In the next experiment, we created a model that has zero-valued boosts for name and description, which is consistent with the client’s original Solr relevance model.  Applying this model result in:

  1. Escape from Grandma’s House
  2. Rusty the Clown
  3. Poopsie the Clown
  4. Sir Widebottom
  5. Krusty the Clown

 

This experiments dramatically illustrates the effect of zero-valued boosts – Krusty goes from rank #1 to rank #5.  What is happening is that zero-valued boosts cause the name and description to be completely ignored by the matching algorithm.  In a nutshell, a score is generated by matching these documents fields against the query, then that score is multiplied by 0 which effectively removes those fields from consideration in the scoring algorithm.
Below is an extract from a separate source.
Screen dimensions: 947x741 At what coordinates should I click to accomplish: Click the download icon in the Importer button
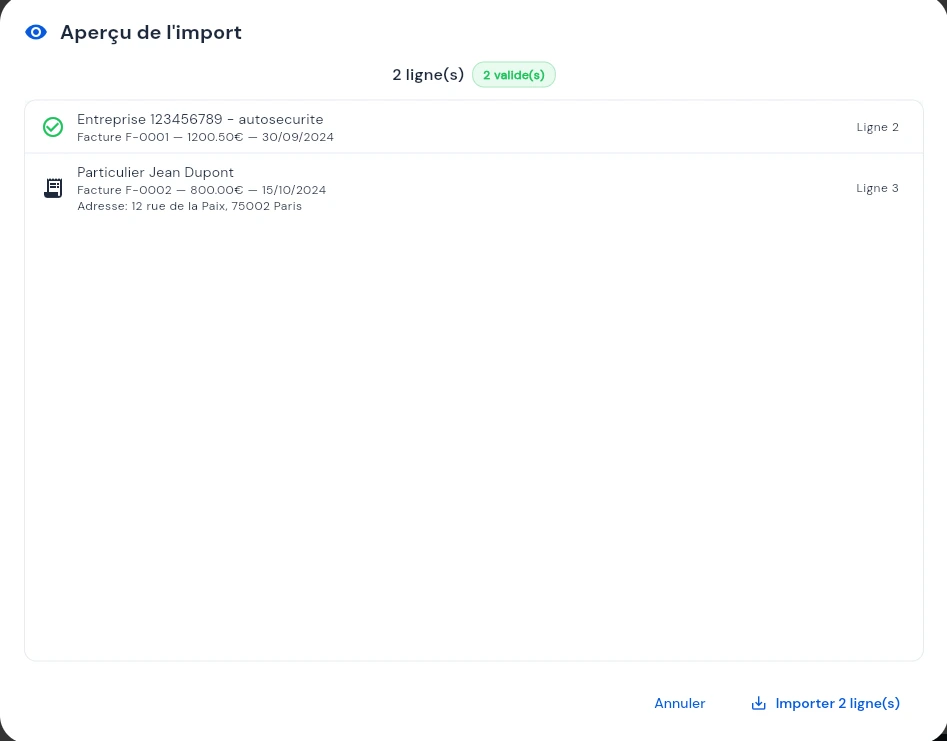[758, 703]
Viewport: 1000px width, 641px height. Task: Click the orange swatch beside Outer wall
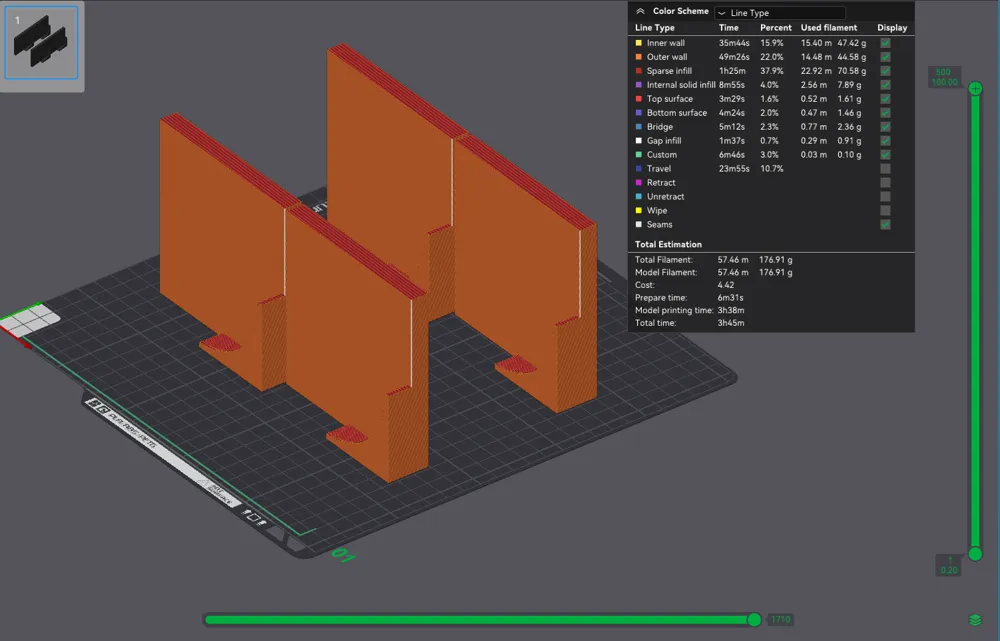point(637,57)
Experiment 3: Zero Name and Desc, Boosting Clowns

Although Experiment 2 demonstrates how Krusty can be moved down the ranking list, the results do not match the original “bad” results.  In our next experiment, we applied a boost query similar to the original Solr relevance model.  Specifically we boosted listings that have category matching Clown.  This resulted in the following result set:

  1. Rusty the Clown
  2. Poopsie the Clown
  3. Escape from Grandma’s House
  4. Sir Widebottom
  5. Krusty the Clown

 

This brings us closer the original results.  It might be a bit confusing why 2 clowns are at the top of the list, then a game, then 2 more clowns, and finally poor Krusty at the bottom.  It turns out that Rusty the Clown and Sir Widebottom have their category fields set to Clown, where the other clowns do not.  In fact, there is only one component that The Sir Widebottom and Krusty match: the word “the” in supplier.  In Krusty’s case, the supplier field is slightly longer, so Krusty is penalized relative to the Sir Widebottom due to the term frequency norm computation in the relevance algorithm.

Summary

In this article, we discussed how a seemingly confusing set of search results can be “debugged” to surface the core factors determining result orderings.  In debugging Solr relevance issues, it is important to take an incremental approach.  The first step should be to strip away all boosting-related parameters and observe the “natural” results.  The next step should be to tweak a single boost parameter and observe the effects, then the next parameter, and so on.  This method will not only produce better search results, but will produce greater insight into why search sometimes behaves in seemingly unexpected ways.

 

[1] Names of the Search Results have been changed from the originals to protect the innocent.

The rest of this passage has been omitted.